[RFC PATCH v2 0/5] virtio-balloon: Working Set Reporting

T.J. Alumbaugh posted 5 patches 10 months, 1 week ago
Patches applied successfully (tree, apply log)
git fetch https://github.com/patchew-project/qemu tags/patchew/20230525222016.35333-1-talumbau@google.com
Maintainers: "Dr. David Alan Gilbert" <dave@treblig.org>, "Michael S. Tsirkin" <mst@redhat.com>, David Hildenbrand <david@redhat.com>, Markus Armbruster <armbru@redhat.com>, Eric Blake <eblake@redhat.com>, Eduardo Habkost <eduardo@habkost.net>, Marcel Apfelbaum <marcel.apfelbaum@gmail.com>, "Philippe Mathieu-Daudé" <philmd@linaro.org>, Yanan Wang <wangyanan55@huawei.com>
hmp-commands.hx                               |  26 ++
hw/core/machine-hmp-cmds.c                    |  21 ++
hw/virtio/virtio-balloon-pci.c                |   2 +
hw/virtio/virtio-balloon.c                    | 239 +++++++++++++++++-
include/hw/virtio/virtio-balloon.h            |  13 +-
include/monitor/hmp.h                         |   2 +
.../standard-headers/linux/virtio_balloon.h   |  20 ++
include/sysemu/balloon.h                      |   9 +-
monitor/monitor.c                             |   1 +
qapi/machine.json                             |  66 +++++
qapi/misc.json                                |  26 ++
softmmu/balloon.c                             |  31 ++-
12 files changed, 449 insertions(+), 7 deletions(-)
[RFC PATCH v2 0/5] virtio-balloon: Working Set Reporting
Posted by T.J. Alumbaugh 10 months, 1 week ago
This is the device implementation for the proposed expanded balloon feature
described here:

https://lore.kernel.org/linux-mm/20230509185419.1088297-1-yuanchu@google.com/

This series has a fixed number of "bins" for the working set report, but this is
not a constraint of the system. The bin number is fixed at device realization
time (in other implementations it is specified as a command line argument). Once
that number is fixed, this determines the correct number of bin intervals to
pass to the QMP/HMP function 'working_set_config'. Any feedback on how to
properly construct that function for this use case (passing a variable length
list?) would be appreciated.

New in V2:
=========

- Patch series is now: header file changes, device changes, QMP changes, HMP
chagnes, and migration changes.

- Exmaple usages of QMP and HMP interface are in their respective commit
messages.

- "ws" -> "working_set" throughout

Motivation
==========
As mentioned in the above message, the use case is a host with overcommitted
memory and 1 or more VMs. The goal is to get both timely and accurate
information on overall memory utilization in order to drive appropriate
reclaim activities, since in some client device use cases a VM might need a
significant fraction of the overall memory for a period of time, but then
enter a quiet period that results in a large number of cold pages in the
guest.

The balloon device now has a number of features to assist in sharing memory
resources amongst the guests and host (e.g free page hinting, stats, free page
reporting). As mentioned in slide 12 in [1], the balloon doesn't have a good
mechanism to drive the reclaim of guest cache. Our use case includes both
typical page cache as well as "application caches" with memory that should be
discarded in times of system-wide memory pressure. In some cases, virtio-pmem
can be a method for host control of guest cache but there are undesirable
security implications.

Working Set Reporting
=====================
The patch series here includes:

 - Actual device implementation for VIRTIO_F_WS_REPORTING to standardize the
   configuration and communication of Working Set reports from the guest. This
   includes a notification virtqueue for receiving config information and
   requests for a report (a feature which could be expanded for additional use
   cases) and a virtqueue for the actual report from the driver.
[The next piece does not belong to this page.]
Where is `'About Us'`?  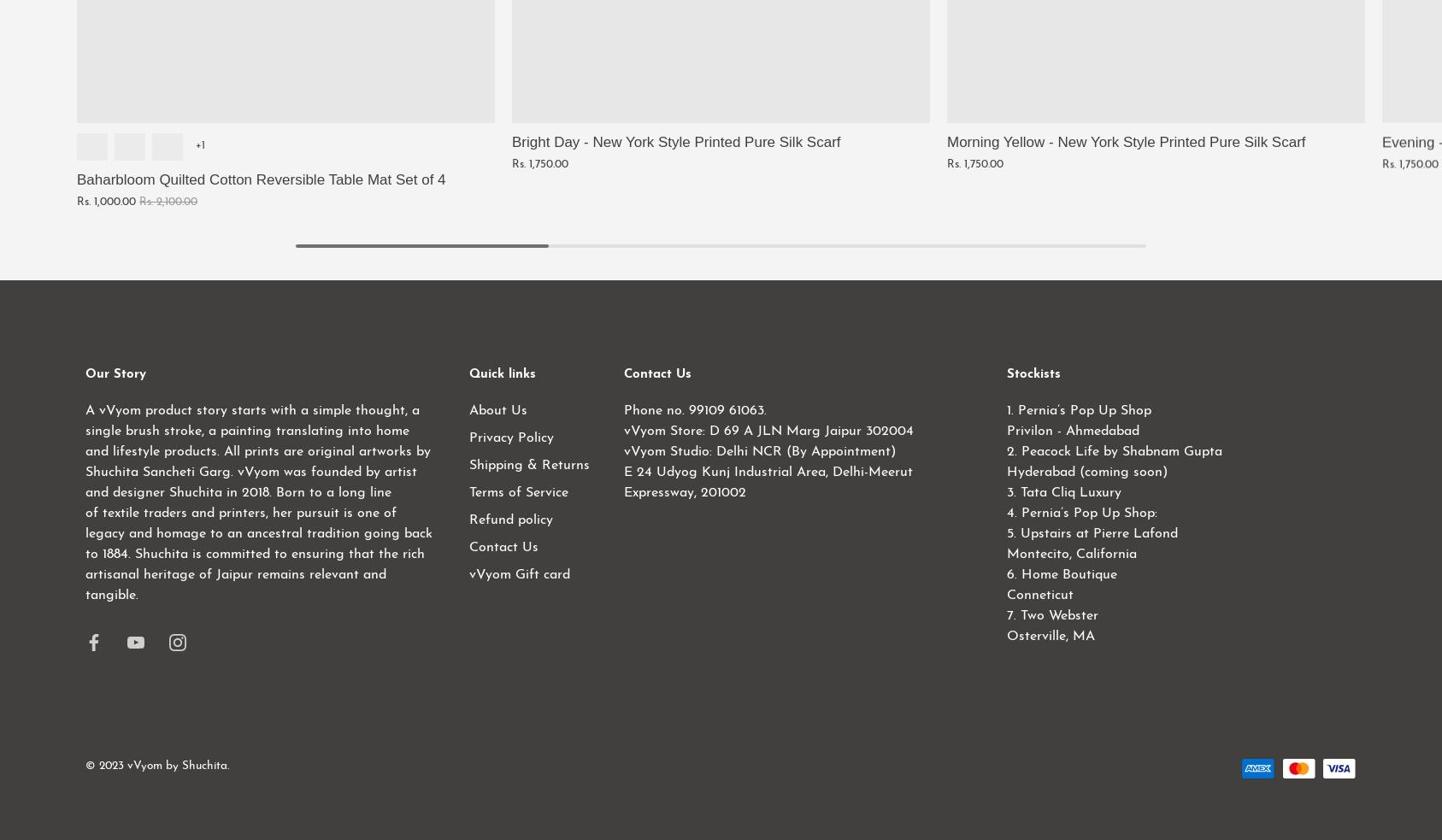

 - QMP changes so that a controller program can use the existing QEMU socket
   mechanism to configure and request WS reports and then read the reports as
   a JSON property on the balloon.

Working Set reporting in the balloon provides:

 - an accurate picture of current memory utilization in the guest
 - event driven reporting (with configurable rate limiting) to deliver reports
   during times of memory pressure.

The reporting mechanism can be combined with a domain-specific balloon policy
to drive the separate reclaim activities in a coordinated fashion.

TODOs:
======
 -  A synchronization mechanism must be added to the functions that send WS
    Config and WS Request, otherwise concurrent callers (through QMP) can mix
    messages on the virtqueue sending the data to the driver.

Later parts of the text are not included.